The forested slopes of the Dandenong Ranges are the perfect green escape just an hour from the city. You’ll find beautiful gardens and hiking trails as well as cute villages for a delicious lunch or afternoon tea.
It’s a popular local exercise spot that involves a challenging climb up steps through eucalyptus trees and ferns—we even saw a wallaby. There’s no view at the top—it’s more about experiencing the rainforest and getting your heart pumping.
A few doors down is an excellent organic shop, The Organic Fanatic, where we treated ourselves to a bouquet of beautiful poppies and some locally made vegan chocolates by Medita.
Next up was our favourite stop of the day—the William Ricketts Sanctuary, a fabulous sculpture garden in the forest. The unique clay sculptures merge with the rocks beneath the towering eucalyptus trees.
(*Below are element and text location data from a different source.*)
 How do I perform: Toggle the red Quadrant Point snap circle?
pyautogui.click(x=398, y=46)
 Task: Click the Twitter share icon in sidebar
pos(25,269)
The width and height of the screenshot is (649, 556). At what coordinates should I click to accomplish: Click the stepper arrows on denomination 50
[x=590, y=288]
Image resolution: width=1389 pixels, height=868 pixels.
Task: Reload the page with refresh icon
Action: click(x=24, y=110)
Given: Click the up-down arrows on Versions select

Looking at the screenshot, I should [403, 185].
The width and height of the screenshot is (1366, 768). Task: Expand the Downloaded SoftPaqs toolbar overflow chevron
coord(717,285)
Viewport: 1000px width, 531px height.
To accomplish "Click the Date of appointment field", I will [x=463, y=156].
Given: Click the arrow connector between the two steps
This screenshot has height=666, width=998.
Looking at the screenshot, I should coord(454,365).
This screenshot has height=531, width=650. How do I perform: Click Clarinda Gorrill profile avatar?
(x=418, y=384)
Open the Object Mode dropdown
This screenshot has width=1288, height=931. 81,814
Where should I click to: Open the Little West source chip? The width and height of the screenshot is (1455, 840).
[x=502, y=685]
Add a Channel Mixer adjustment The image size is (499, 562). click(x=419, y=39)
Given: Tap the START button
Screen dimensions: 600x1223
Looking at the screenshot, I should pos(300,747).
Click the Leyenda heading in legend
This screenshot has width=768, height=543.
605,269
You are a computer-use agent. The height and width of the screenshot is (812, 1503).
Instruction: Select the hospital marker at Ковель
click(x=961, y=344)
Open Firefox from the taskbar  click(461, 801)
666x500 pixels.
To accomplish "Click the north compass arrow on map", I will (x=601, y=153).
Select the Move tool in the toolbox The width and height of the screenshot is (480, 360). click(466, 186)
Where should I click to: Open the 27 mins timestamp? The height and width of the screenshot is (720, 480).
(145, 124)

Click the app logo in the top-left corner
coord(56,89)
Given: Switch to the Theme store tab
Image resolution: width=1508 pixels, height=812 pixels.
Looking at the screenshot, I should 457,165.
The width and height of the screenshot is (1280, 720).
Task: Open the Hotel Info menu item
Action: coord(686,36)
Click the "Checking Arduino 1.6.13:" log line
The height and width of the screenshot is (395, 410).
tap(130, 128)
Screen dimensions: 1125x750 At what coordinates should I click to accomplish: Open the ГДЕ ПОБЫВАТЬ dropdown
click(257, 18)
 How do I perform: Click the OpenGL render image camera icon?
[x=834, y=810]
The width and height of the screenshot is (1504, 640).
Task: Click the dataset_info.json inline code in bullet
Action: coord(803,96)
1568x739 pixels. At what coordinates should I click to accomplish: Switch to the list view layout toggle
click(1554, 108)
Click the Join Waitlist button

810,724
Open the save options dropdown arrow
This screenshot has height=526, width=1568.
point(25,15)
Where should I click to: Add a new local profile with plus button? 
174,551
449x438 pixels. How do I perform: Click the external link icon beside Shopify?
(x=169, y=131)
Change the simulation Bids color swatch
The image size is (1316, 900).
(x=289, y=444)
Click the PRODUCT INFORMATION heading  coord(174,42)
Other popular places to visit in the Dandenongs if you have more time are the Puffing Billy steam train, The Piggery for afternoon tea, and more gardens such as Alfred Nicholas and George Tindale.
The Dandenong Ranges are best visited with your own vehicle. We started in the south and worked our way north before heading back to the city. The 1000 Steps are 40km east of Melbourne CBD and take less than an hour to reach.
Melbourne is famous for its culture, and the National Gallery of Victoria is the jewel in the crown. It's not only the oldest public art gallery in Australia, it's also the most visited. Here, you can admire more than 70,000 works of European, Asian, Oceanic, and American art in two city locations.